### Testo di lettura
--------------------

Gilles-Clement Metayer è un artista, vive nel suo immaginario ed è lì che si alimenta. Lo dice apertamente nel film, rivelando il suo punto di vista ma anche il suo limite. Si trova trascinato nei tumulti dell’epoca, non ne è il protagonista, non potrebbe esserlo! Deve sfuggire, non può portare il peso di eventi sì concreti e complessi. L’arte gli consente la comodità di planare al di sopra della realtà, liberandosi del suo grigiore ma gli apre anche chiavi di lettura più sofisticate e sconosciute ai più, che affinano menti e coscienze proprie ed altrui. È naturale che si tratti di uno sfacciato privilegio e il figlio di un produttore, che “fa’ il cinema”, quale è Assayas, non ha gli strumenti per interpretare certi eventi visti con gli occhi del proletariato.
il regista rifiuta la critica di non aver presentato nel film un solo personaggio che fosse il figlio di un operaio. Come poteva farlo? E come può capire una simile critica? Il figlio dell’operaio non frequentava il liceo – nemmeno il tecnico, in verità – dunque, era compito dei liceali, dell’apparente middle class, in realtà dell’upper class (la figlia di un diplomatico non appartiene alla middle class), farsi carico del riscatto di una classe sociale, che non aveva piena consapevolezza della propria condizione né poteva averne. Non c’era mica la democrazia di internet, allora. L’informazione era appannaggio degli adulti - non solo! - di una ristretta cerchia di adulti. Resta irrisolto, né si può risolvere, tuttavia, il dilemma sul quanto l’utopia svegli le coscienze o conduca alle elucubrazioni mentali di chi, grazie a Dio, un reddito ce l’ha. Vero è che senza chi favorisca un processo di conoscenza, o conii nuovi mezzi di ricerca, o inventi nuove sintassi espressive, si chiudono gli occhi e si tappano le orecchie, annientando ogni germoglio di spirito critico. Perciò diventa una risposta personale il quanto queste fiammelle riflessive attecchiscano, o possano prosperare, dentro l’animo di ognuno.

--------------------

### Materiale fornito
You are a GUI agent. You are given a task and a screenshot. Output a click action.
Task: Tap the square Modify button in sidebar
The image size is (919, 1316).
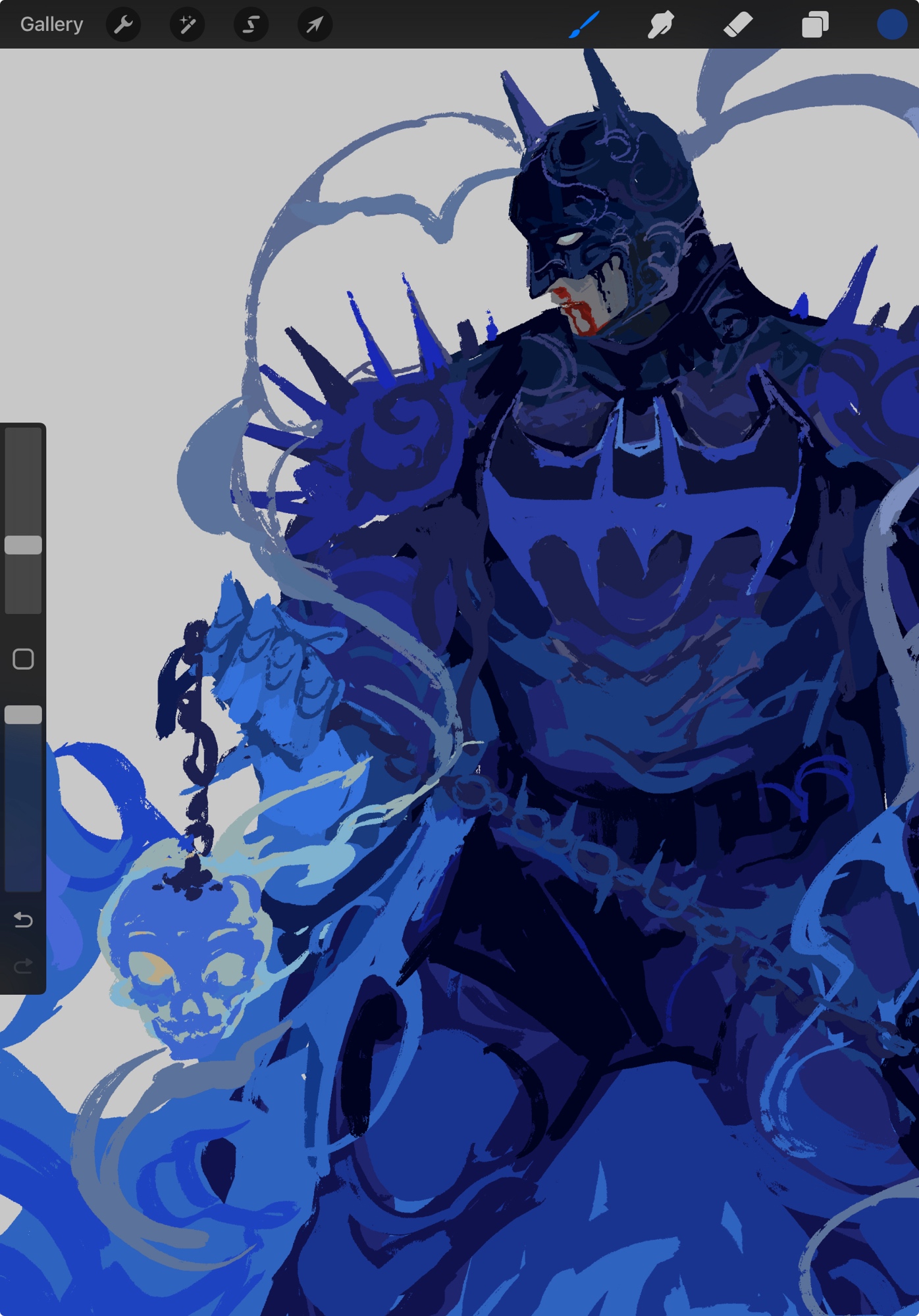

--------------------

### Consegna
Prosegui la riflessione sul film di Assayas, riprendendo subito dopo l'ultima frase del testo.

### Risposta
Assayas è molto coerente nel suo lavoro. Entrambi i protagonisti seguiranno le vie dell’arte: uno, in modo isolato, con il disegno e la pittura, l’altro, con un cinema non sperimentale ma inteso come un’attività come un’altra - anche se, di fatto, non sarà mai un’attività come un’altra. Tutti e due lo faranno con gli occhi innamorati. Specie Gilles che nell’incendio finale del film, “finzione nella finzione”, non solo può far risorgere il suo amore perduto ma lancia un’inequivocabile metafora sul fuoco dell’utopia che brucia dentro e dalle cui ceneri spunta la renaissance. Morale: per un ideale vale sempre la pena di battersi!